L’iniziativa WIFI4EU rientra nell’ambito telecomunicazioni del CEF (Connecting Europe Facility), un programma più ampio che ha lo scopo di stimolare lo sviluppo delle infrastrutture – digitali e non – tra le nazioni europee, anche attraverso una serie di liee guida comuni. Nel budget del CEF sono stati stanziati, per il periodo 2014-2020, circa 150 milioni di euro per lo sviluppo delle reti a banda larga. Di questi, 40 saranno investiti in WIFI4EU per consentire alle Pubbliche Amministrazioni (ma non solo) di erogare connettività Wi-Fi gratuita nei principali spazi pubblici.

Jean-Claude Juncker, presidente della Commissione Europea
Jean-Claude Juncker, presidente della Commissione Europea

Il budget complessivo dell’iniziativa WIFI4EU è più ampio (circa 120 milioni di euro) ma non enorme, anche perché lo scopo del progetto non è coprire i principali centri dell’Europa con il Wi-Fi. La stima è infatti di 6-8 mila comunità locali coinvolte con 40-50 milioni di connessioni al giorno gestire complessivamente, tra quelle dei residenti e quelle dei visitatori.

Anche per contenere la distribuzione dei fondi, l’idea è quella di evitare la duplicazione di servizi che già ci sono: gli enti che chiederanno il contributo di WIFI4EU dovranno dimostrare che offriranno connettività in zone che altrimenti non ne avrebbero o non l’avrebbero allo stesso livello di prestazioni.

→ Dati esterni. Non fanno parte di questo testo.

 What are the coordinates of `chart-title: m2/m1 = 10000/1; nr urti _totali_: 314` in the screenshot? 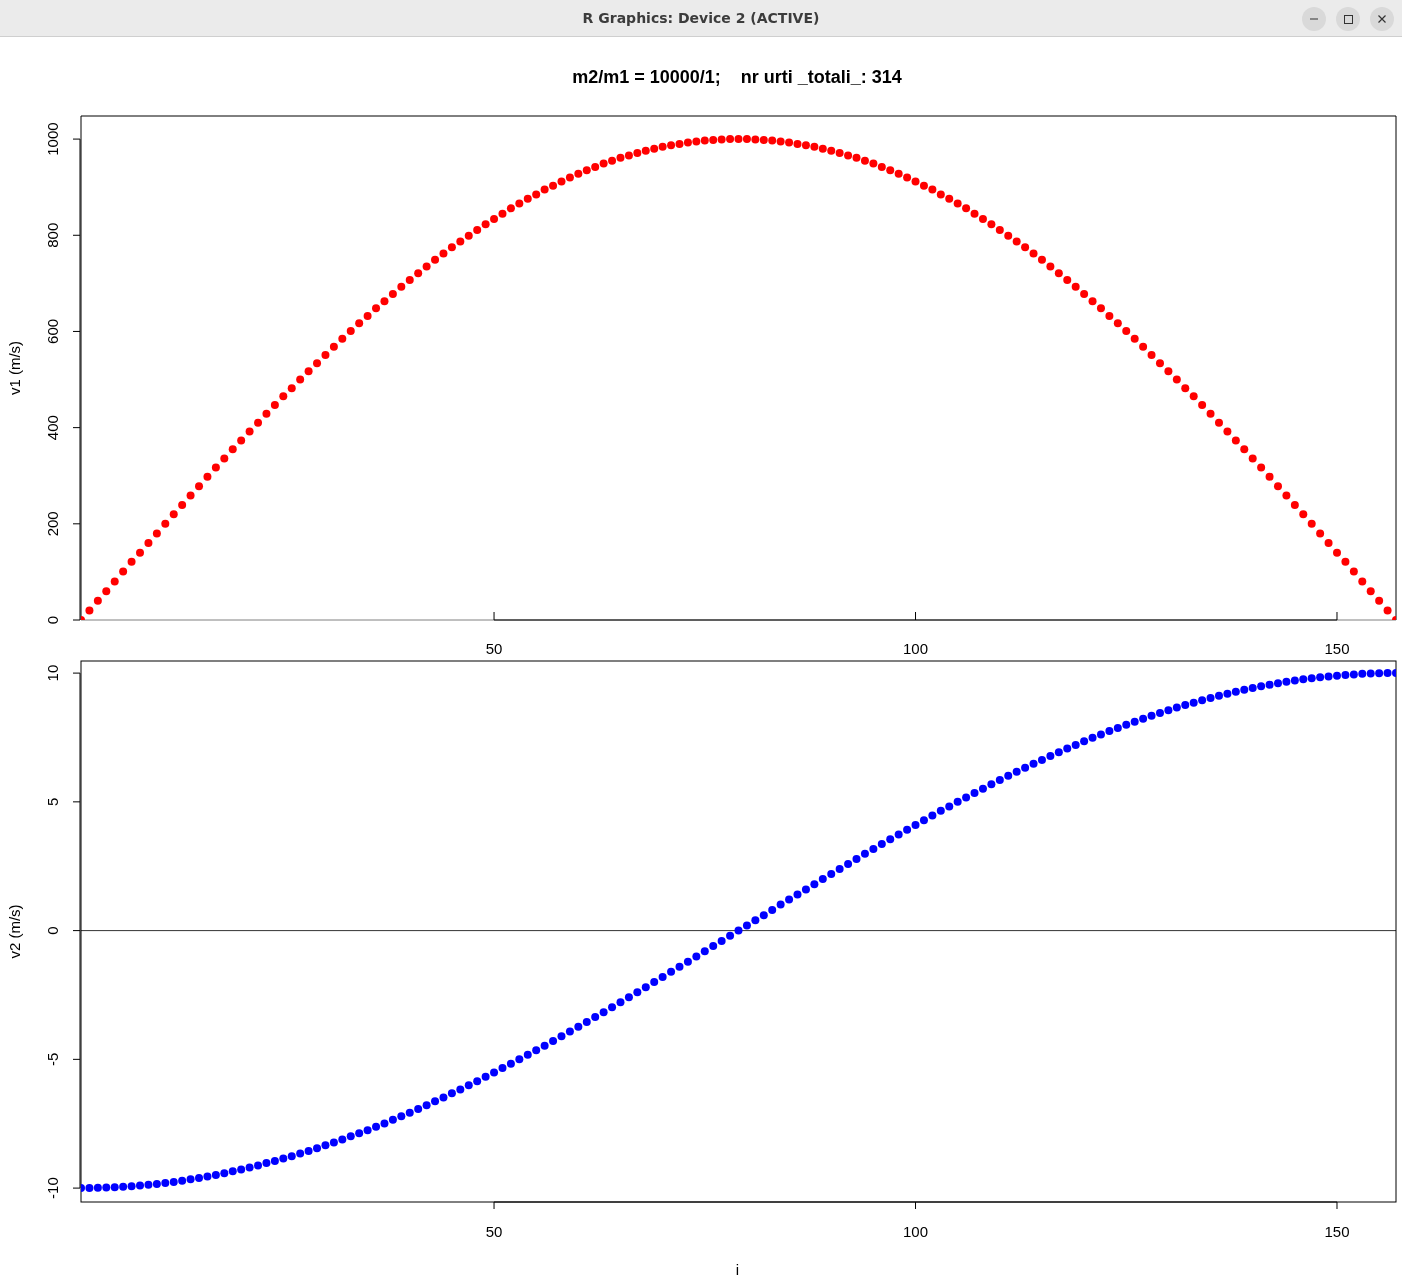 It's located at (737, 77).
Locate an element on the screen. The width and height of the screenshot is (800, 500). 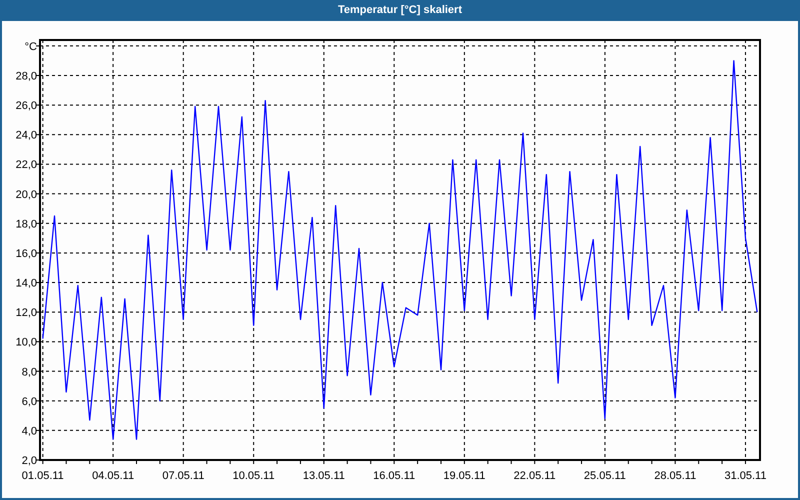
window-title: Temperatur [°C] skaliert is located at coordinates (400, 10).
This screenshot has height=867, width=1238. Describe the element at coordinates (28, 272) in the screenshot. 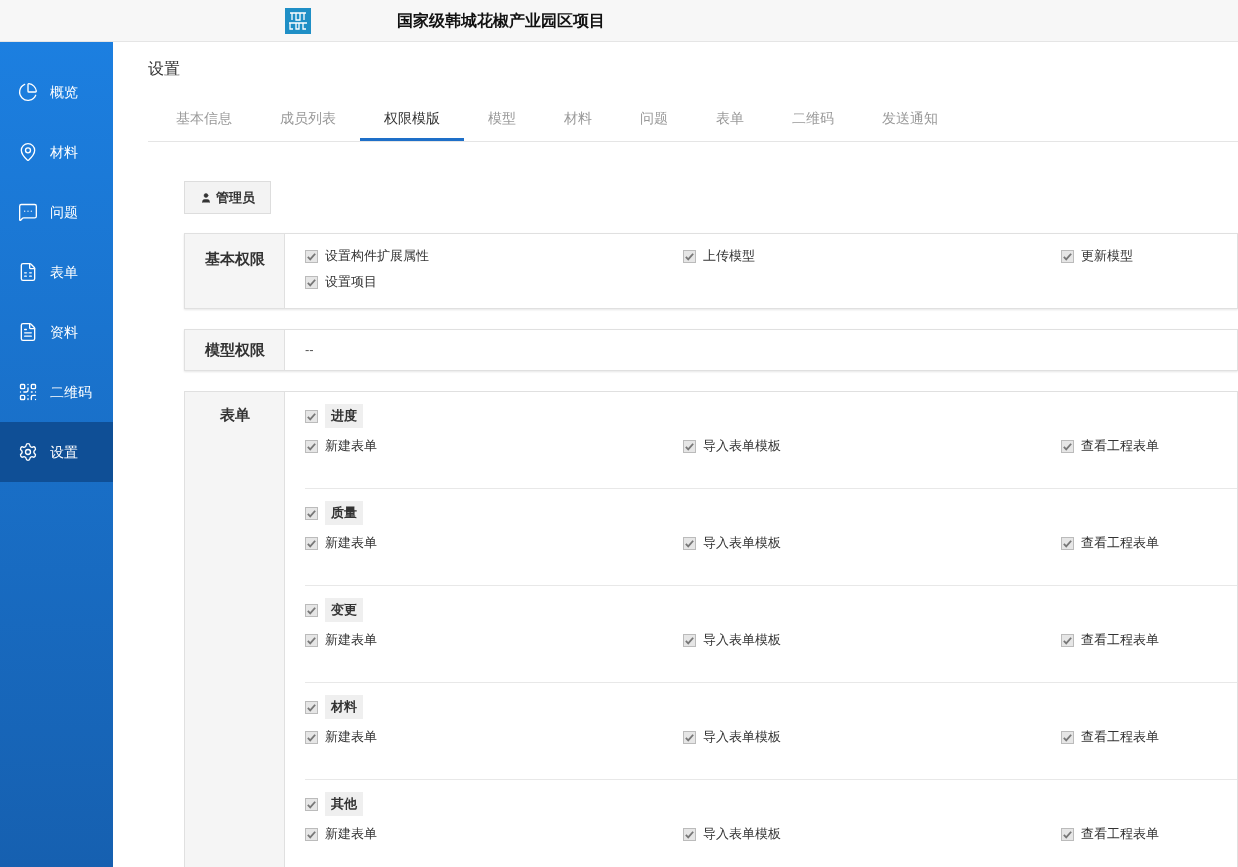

Non saranno finanziati progetti che sono in concorrenza con altre offerte simili già esistenti, private o pubbliche.

A operare come fornitori di accesso saranno gli enti pubblici e altre realtà che hanno una missione pubblica, come ospedali o biblioteche. I fondi europei copriranno i costi dei dispositivi e della loro installazione, mentre chi eroga connettività dovrà sostenere i costi dell’abbonamento a Internet e della manutenzione della rete. In cambio, in un certo senso, della possibilità di usare la rete wireless che ha creato per offrire propri servizi digitali in campo e-government, e-health ed e-tourism.